Will it be rise-to-the-occasion Joe, the guy who astounds Dem-friendly political commentators with his clarity of message and unusual burst of vigor — manufactured as it may be? Expectations for this guy have long been lower than the bunker he hid out in during the 2020 election. Or will it be Hollywood gliteratti fundraiser Joe, the petrified piece of human wood that freezes up for seconds on stage in his best Cocaine Mitch impersonation? (If so, will his former boss, President Barack Hussein Obama, be there to grab the old fellow’s wrist and lead him off stage?)
Conservative political junkies believe Biden will get a little help from his friends at CNN, host of the first debate. It is, after all, the same Trump-hating network whose former contributor, Donna Brazile, former acting chairwoman of the Democratic National Committee, tipped off Hillary Clinton’s campaign to question topics in advance of a 2016 town hall event. As my Federalist colleague Brianna Lyman noted in a piece this week, Thursday’s debate moderator, Jake Tapper, has likened Trump to Adolf Hitler. Co-moderator Dana Bash’s ex-husband, an operative for the CIA, signed the 2020 letter that shrugged off Hunter Biden’s laptop as Russian disinformation weeks before the election. CNN, by the way, went along with the lie until it finally decided the lie was no longer tenable. So not a reassuring resume for an unbiased debate.

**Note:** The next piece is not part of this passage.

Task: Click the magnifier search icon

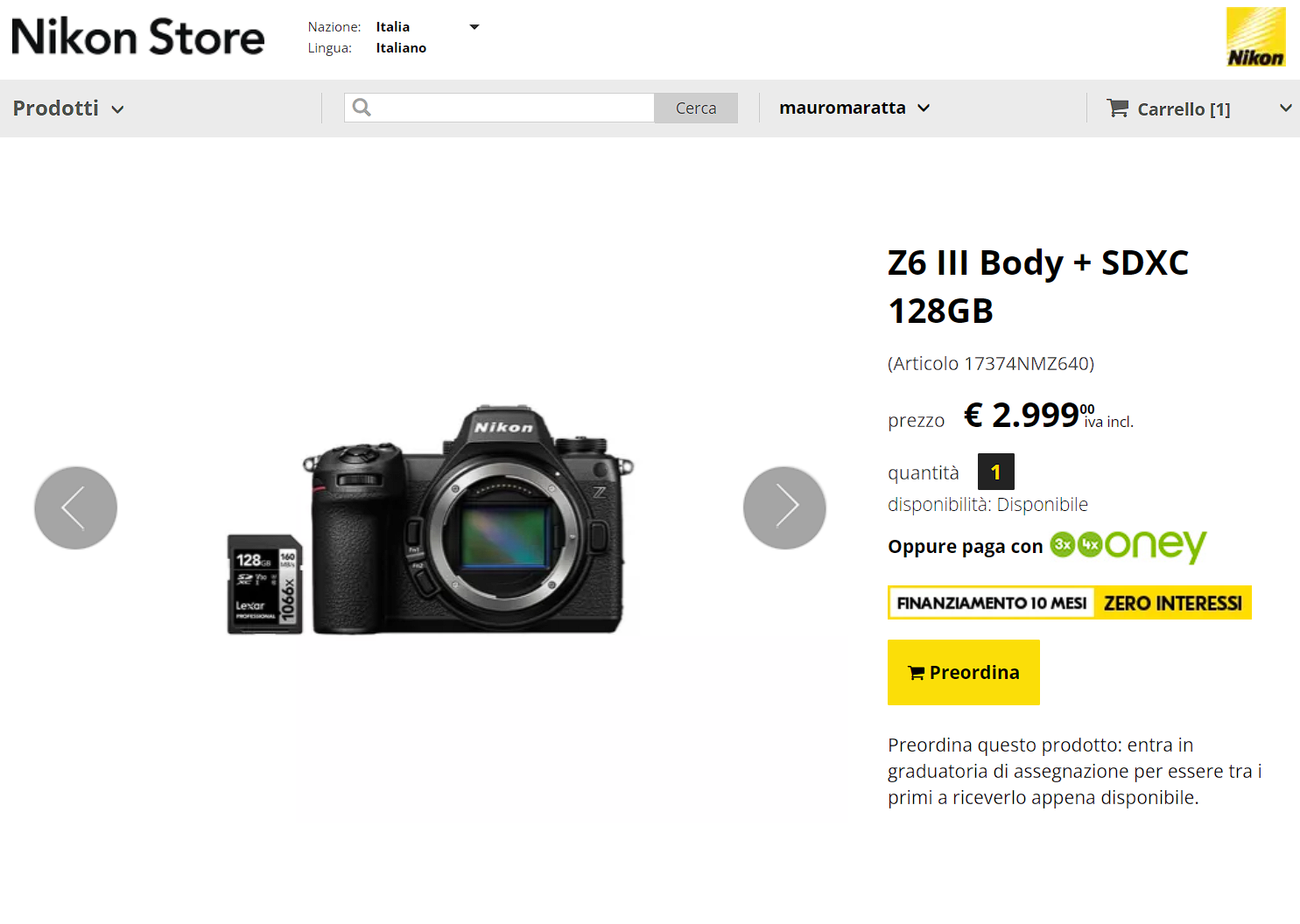Action: [362, 108]
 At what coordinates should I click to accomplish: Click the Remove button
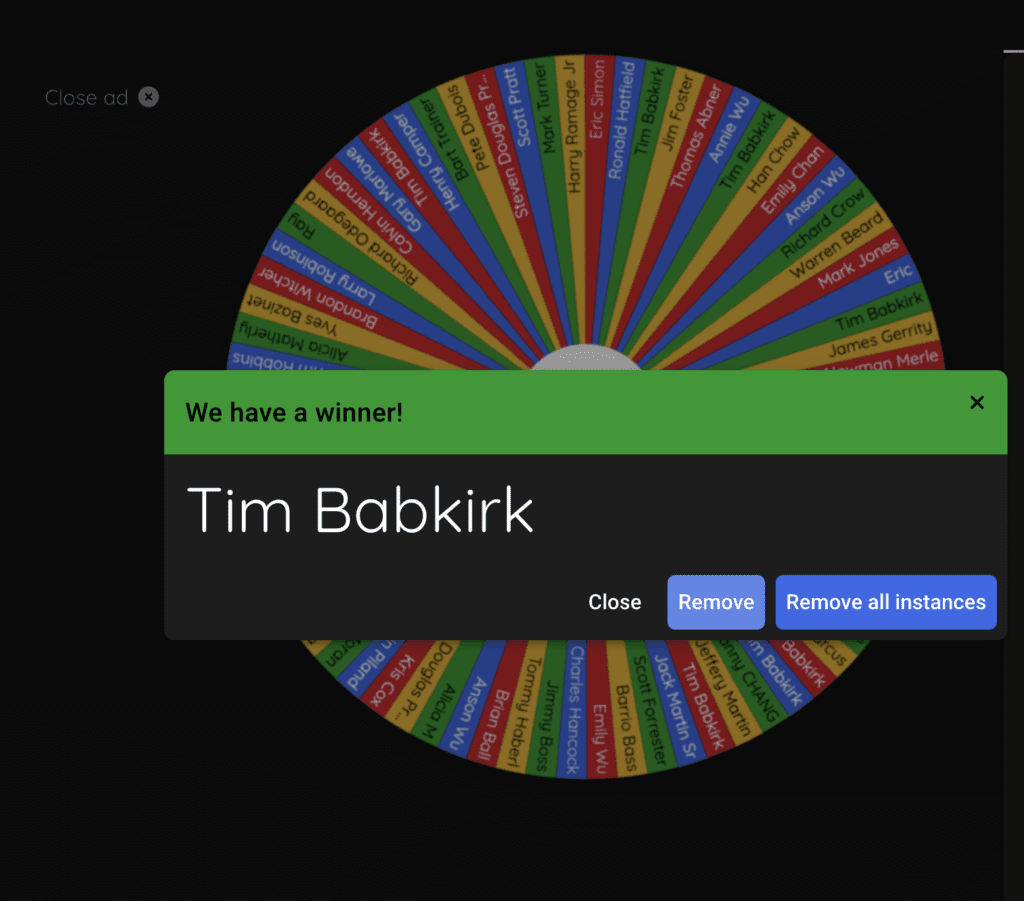click(716, 602)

Democrat strategists say Biden will “bait” Trump into being overly confrontational or focusing on the rigged 2020 election, according to corporate media players. They insist, too, that Trump allies have urged the former president to be a kinder, gentler Donald, not a “Raging -sshole,” as ethically bereft Rolling Stone put it in a headline Wednesday. “Don’t take the bait,” a “Republican who has recently advised Trump on the 2024 debate prep” reportedly told the leftist publication.
Does the same go for Biden? He has routinely come across as a belligerent and confused dementia patient when asked basic questions at rare press conferences and on the campaign trail. Will the incumbent get caught up in Trump’s likely attacks on Biden’s handling of the economy, the border, national security, and the cloud of corruption that hangs over the Biden family? How about when he mentions Biden’s 54-year-old boy, Hunter, the degenerate with a penchant for raking in cash on the family name — and crack? You might just see a Will Smith Oscar’s slap moment from the geezer-in-chief, as he screams at Trump, “Keep my son’s name out of your (expletive deleted) mouth!” There’s definitely peril for Biden on the agitation front. Perhaps much depends on the med cocktail mix.
The Joe We Know
The Biden that will be most problematic for a far-left that will do anything to hold executive branch power is the real Biden — the gibberish-speaking, confused-looking old man that he is. If he shuts his eyes in public for a creepy or sleepy extended period of time, as he has been prone to do, that’s trouble. If he goes into rambling accounts of his WWII pilot uncle eaten by cannibals or the like, that’s trouble. If he turns into a block of ice before millions of viewers, not even the cover-running accomplice media will be able to save him in the eyes of the majority of voters — right and left — who think Biden is too senile to be president.
Then again, this first debate is so early that it’s very possible most Americans will forget about it by the time early voting and Election Day come around. Joe Biden surely will have.